> _The problem_
Only one stretch of the data below is wanted: the lines from the one with "How do I perform: Click" through the one with "The image size", repeated exactly.

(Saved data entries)
:::

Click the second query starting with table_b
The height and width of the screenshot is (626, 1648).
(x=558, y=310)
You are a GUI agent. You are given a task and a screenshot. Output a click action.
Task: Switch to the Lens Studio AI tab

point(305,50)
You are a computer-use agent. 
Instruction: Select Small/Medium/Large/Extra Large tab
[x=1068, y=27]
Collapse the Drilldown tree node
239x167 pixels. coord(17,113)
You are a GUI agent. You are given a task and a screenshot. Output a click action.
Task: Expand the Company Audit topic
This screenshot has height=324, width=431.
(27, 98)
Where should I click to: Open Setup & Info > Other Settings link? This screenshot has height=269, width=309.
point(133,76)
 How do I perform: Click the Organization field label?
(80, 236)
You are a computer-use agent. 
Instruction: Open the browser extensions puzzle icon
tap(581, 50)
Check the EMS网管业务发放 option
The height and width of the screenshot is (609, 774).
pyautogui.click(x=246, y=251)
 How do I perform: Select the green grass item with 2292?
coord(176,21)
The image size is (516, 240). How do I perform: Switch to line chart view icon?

:::

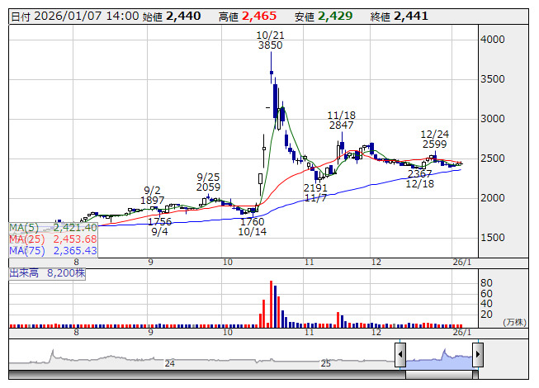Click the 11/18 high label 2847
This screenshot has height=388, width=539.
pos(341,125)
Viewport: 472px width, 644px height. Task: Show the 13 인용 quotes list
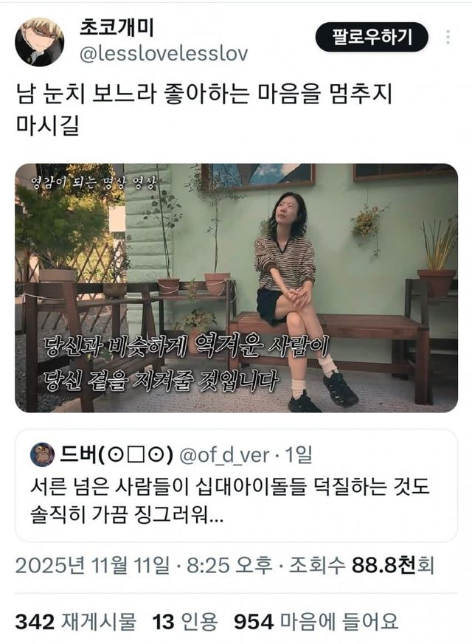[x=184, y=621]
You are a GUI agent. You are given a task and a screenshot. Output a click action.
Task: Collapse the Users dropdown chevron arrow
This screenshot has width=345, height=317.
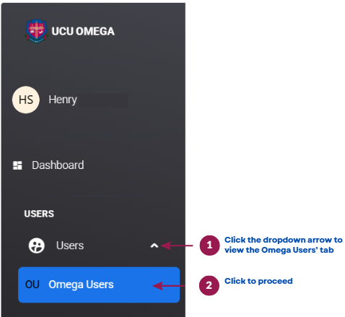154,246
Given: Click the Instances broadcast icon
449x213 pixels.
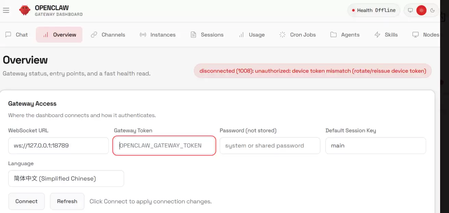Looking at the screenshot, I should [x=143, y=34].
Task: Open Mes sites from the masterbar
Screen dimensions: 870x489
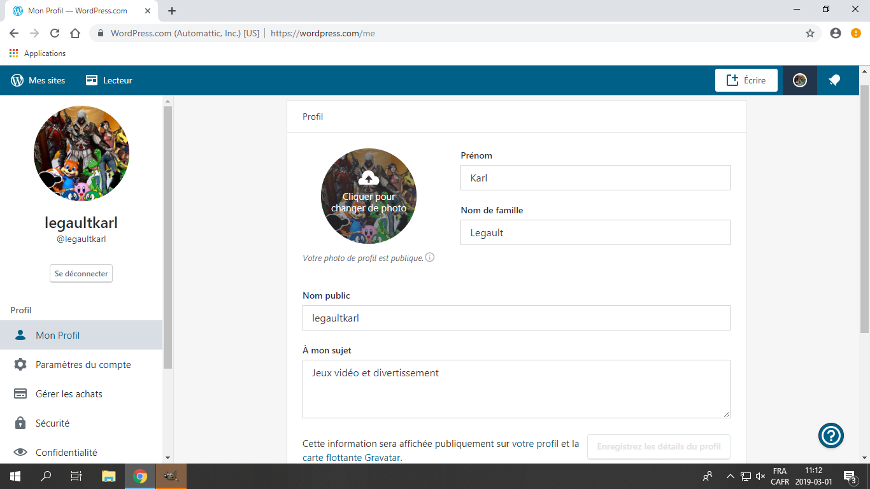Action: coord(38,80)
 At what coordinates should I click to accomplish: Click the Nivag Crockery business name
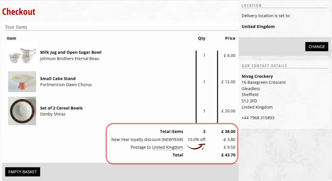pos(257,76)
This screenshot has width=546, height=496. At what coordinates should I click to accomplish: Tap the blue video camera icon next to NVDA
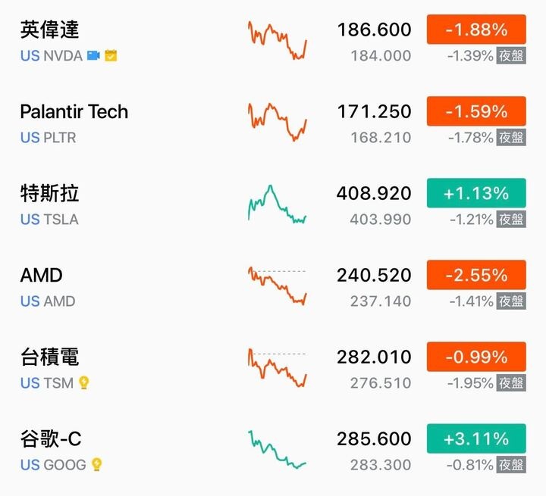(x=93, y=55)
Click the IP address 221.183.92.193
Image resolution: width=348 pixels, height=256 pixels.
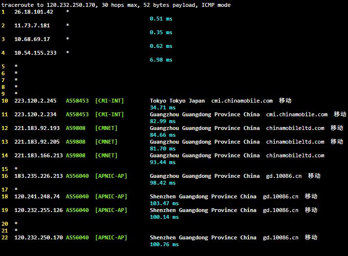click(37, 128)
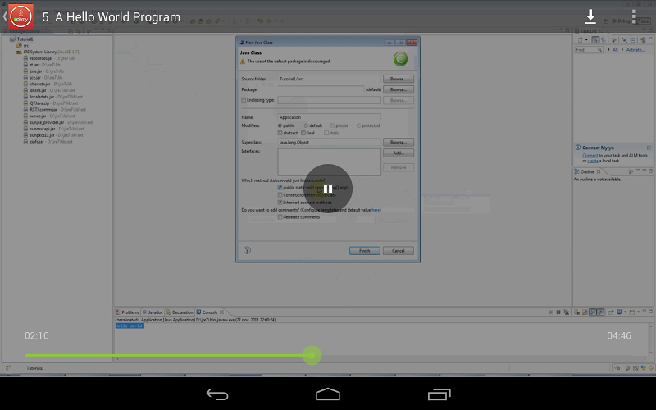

:::

> _Response to this exercise_
 How do I perform: Click the Organization field label?
(80, 236)
You are a computer-use agent. 
Instruction: Open the browser extensions puzzle icon
tap(581, 50)
Check the EMS网管业务发放 option
The height and width of the screenshot is (609, 774).
pyautogui.click(x=246, y=251)
 How do I perform: Select the green grass item with 2292?
coord(176,21)
The image size is (516, 240). How do I perform: Switch to line chart view icon?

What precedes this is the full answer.